(ЗАДАНИЯ):
(1) Перескажите в виде списка абзац отрывка о брошюре, начинающийся словами «Брошюрка эта представляет собой», и сохраните его основные факты.
(2) Чьи рассказы, согласно отрывку о брошюре, напоминает эта брошюра своей фактурой?
(3) Объясните, опираясь на отрывок о брошюре, почему в книжке прежде всего неприятно поражает фальшивый тон.

(ПРЕДЛОЖЕННЫЙ ОТРЫВОК):
‘О русской правде и польской кривде…’, Салтыков-Щедрин Михаил Евграфович, Год: 1863

Время на прочтение: 8 минут(ы)

О РУССКОЙ ПРАВДЕ И ПОЛЬСКОЙ КРИВДЕ. Писано ко всем православным христианам из царствующего града Москвы, в лето от сотворения мира 7371, от рождества же бога слова 1863, иулия в 15 день, на память святаго равноапостольнаго князя Владимира, в святом граде Киеве народ русский святым крещением просветившаго. Москва. 1863.

М. Е. Салтыков-Щедрин. Собрание сочинений в 20 т. М.: Художественная литература, 1966. Т. 5
Брошюрка эта представляет собой одну из бесчисленных, но до сих пор очень редко удававшихся попыток подделаться под русский народный толк и объясняться с народом языком ему доступным. Фактурой своей она напоминает псевдонародные, несколько ухарские рассказы г. Андрея Печерского, в которых всегда нанизано множество народных слов и оборотов речи, но собственно народного все-таки нет ничего. Видимое дело, что автор брошюры человек бывалый, обращался с народом, знаком с его пословицами и прибаутками, но народной мысли, но кровной народной нужде все-таки остался чужд. А потому в книжке его прежде всего неприятно поражает фальшивый тон и желание автора во что бы то ни стало принизить себя до народного понимания, речь несвободна и сплошь испещрена всякого рода присловьями и стереотипными выраженьицами, для более или менее ловкого подбора которых не требуется даже знакомства с народом, а достаточно заглядывать почаще в труды гг. Снегирева, Буслаева и Даля.

(Сохранённые записи)
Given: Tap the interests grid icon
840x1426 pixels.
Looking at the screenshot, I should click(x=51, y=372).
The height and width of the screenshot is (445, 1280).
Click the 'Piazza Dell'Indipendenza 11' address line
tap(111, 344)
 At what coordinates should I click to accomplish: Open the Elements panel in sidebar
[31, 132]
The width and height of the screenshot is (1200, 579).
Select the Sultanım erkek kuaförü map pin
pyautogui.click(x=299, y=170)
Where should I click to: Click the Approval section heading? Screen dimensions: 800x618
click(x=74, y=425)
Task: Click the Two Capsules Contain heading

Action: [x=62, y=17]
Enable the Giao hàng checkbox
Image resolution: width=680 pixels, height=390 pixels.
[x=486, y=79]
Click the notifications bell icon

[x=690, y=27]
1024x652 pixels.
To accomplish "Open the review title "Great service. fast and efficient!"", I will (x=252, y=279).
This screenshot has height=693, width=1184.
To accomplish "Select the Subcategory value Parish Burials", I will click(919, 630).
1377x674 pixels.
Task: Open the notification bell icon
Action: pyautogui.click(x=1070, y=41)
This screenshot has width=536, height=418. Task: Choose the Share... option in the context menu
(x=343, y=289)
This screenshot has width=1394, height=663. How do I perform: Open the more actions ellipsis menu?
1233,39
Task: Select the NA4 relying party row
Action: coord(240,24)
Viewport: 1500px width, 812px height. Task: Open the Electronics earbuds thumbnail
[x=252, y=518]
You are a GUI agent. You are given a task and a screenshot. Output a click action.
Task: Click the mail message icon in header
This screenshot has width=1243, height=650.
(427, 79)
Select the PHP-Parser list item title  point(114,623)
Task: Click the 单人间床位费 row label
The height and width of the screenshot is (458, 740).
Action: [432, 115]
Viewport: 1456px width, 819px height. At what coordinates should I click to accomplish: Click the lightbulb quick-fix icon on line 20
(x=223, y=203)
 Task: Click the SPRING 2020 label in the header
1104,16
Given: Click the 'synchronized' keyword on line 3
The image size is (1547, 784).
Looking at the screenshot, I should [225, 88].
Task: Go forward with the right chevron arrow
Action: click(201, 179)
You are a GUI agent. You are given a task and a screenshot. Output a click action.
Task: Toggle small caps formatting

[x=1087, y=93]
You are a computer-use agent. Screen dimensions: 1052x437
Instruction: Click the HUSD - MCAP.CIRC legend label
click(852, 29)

(ОТВЕТЫ К УПРАЖНЕНИЮ):
(1)
- Брошюра — одна из бесчисленных, но редко удававшихся попыток подделаться под русский народный толк и говорить с народом доступным ему языком.
- По фактуре она напоминает псевдонародные рассказы г. Андрея Печерского: в них множество народных слов и оборотов, но ничего собственно народного.
- Автор — человек бывалый, знакомый с народом, его пословицами и прибаутками, однако народной мысли и кровной народной нужде он остался чужд.
- Поэтому в книжке неприятно поражают фальшивый тон и желание автора принизить себя до народного понимания.
- Речь в ней несвободна и испещрена присловьями и стереотипными выражениями. Для их подбора не нужно знать народ, достаточно заглядывать в труды Снегирева, Буслаева и Даля.

(2) Псевдонародные рассказы г. Андрея Печерского.

(3) Автор знаком с народом, его пословицами и прибаутками, но остался чужд народной мысли и кровной народной нужде. Поэтому его книжка звучит фальшиво, а сам он во что бы то ни стало старается принизить себя до народного понимания.